As I write this, a disclaimer that there are a few films that I have not yet seen that I expect might well bump a couple of titles from this list had I seen them in time. Because I’ve not yet seen Interstellar, The Imitation Game or Gone Girl, I have no opinion and cannot include them as part of my annual top-ten list. Additionally, I have not included any documentary films which I defaulted to last year as I felt that last years’ docs largely outweighed the overall quality of the feature length films. This year, I’ve created two separate best-of lists – this one and my Favorite Documentaries of 2014.

For the record, I am not with the pack regarding The Grand Budapest Hotel. I think it’s the best thing that Wes Anderson has done in (over) a decade, was a visual delight, but still suffered from his trademark self-aware/self-congratulatory preciousness that has been my issue with his work for much of his career. Throw all the eggs you want: I am impervious.

So with that said, this is my list of favorite films (so far) from 2014 from numero uno to numero diez:

Sound City

#1 –Boyhood

Already intrigued by the concept of a film being shot over a dozen years using the same actors throughout as they age over those dozen years, and equally already a fan of Richard Linklater’s work in general, I was very keen to see Boyhood.
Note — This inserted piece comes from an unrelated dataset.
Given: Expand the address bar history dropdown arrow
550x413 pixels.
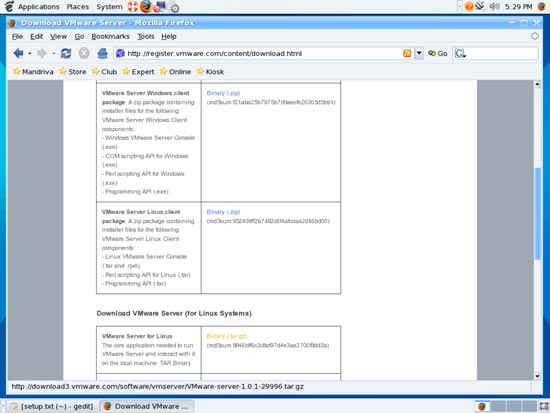Looking at the screenshot, I should coord(419,53).
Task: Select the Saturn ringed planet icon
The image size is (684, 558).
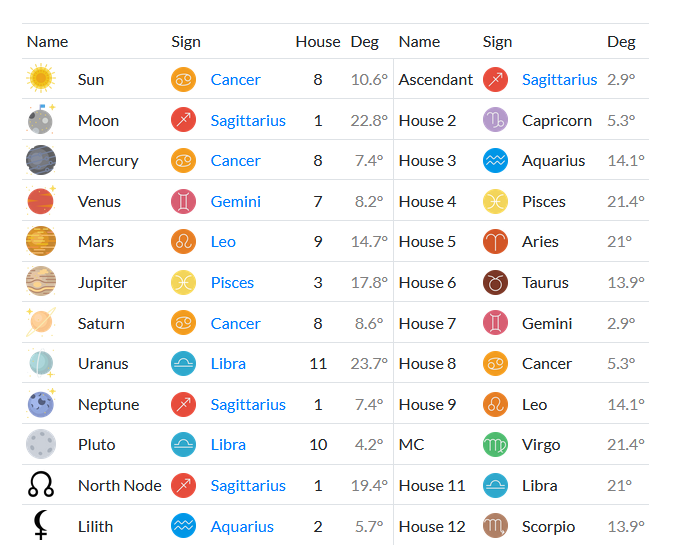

What I expected might be little more than a curious experiment in film making turned out to be a magnificent—albeit understated—piece of work that speaks so poignantly about the simple struggles of life, that the film often felt more like a window into these people’s lives than a “movie.”

There is such simple and honest purity to the story and to the character’s lives that Boyhood delivers a film that speaks with a truth that is so often missing in narrative film. There is a texture and rhythm to Boyhood that just feels …real. It is intimate and delicate, and ultimately is a triumphant, almost zen-like study in character. The passage of time is seamless and when the film was over, I felt grateful to have been allowed the chance to get to know these people. My favorite film of 2014.

#2 – Birdman (or The Unexpected Virtue Of Ignorance)

I believe that Birdman will likely win the Oscar for best film, and although my personal choice would still be Boyhood, Birdman—while flawed—is a super fun ride, delivering a remarkable acting  performance from the film’s star,  Michael Keaton.

Ever since his directorial debut with Amores Perros, Alejandro González Iñárritu has consistently delivered thoughtful, powerful and distinctive films (21 Grams, Babel, Biutiful). Birdman is a stylistic tour-de-force, unlike anything you’ve ever seen, although its impact on me was not dissimilar to the first time I watched the similarly unique Brazil. Keaton plays a largely washed up actor whose glory days were playing a superhero character, BatBirdman. Wanting to be taken seriously, he risks everything on a Broadway adaptation of Raymond Carver’s What We Talk About When We Talk About Love.

Throughout, there is a blurry lack of definition between reality and what we think might be hallucination. Keaton’s character is slowly crumbling under the weight of the project, and is largely at odds with his foil played by Ed Norton, his daughter played by Emma Stone and his girlfriend of three years played by Andrea Riseborough. As the film progresses, thing slowly spin further and further out of control, with Keaton barely hanging on as everything descends upon him.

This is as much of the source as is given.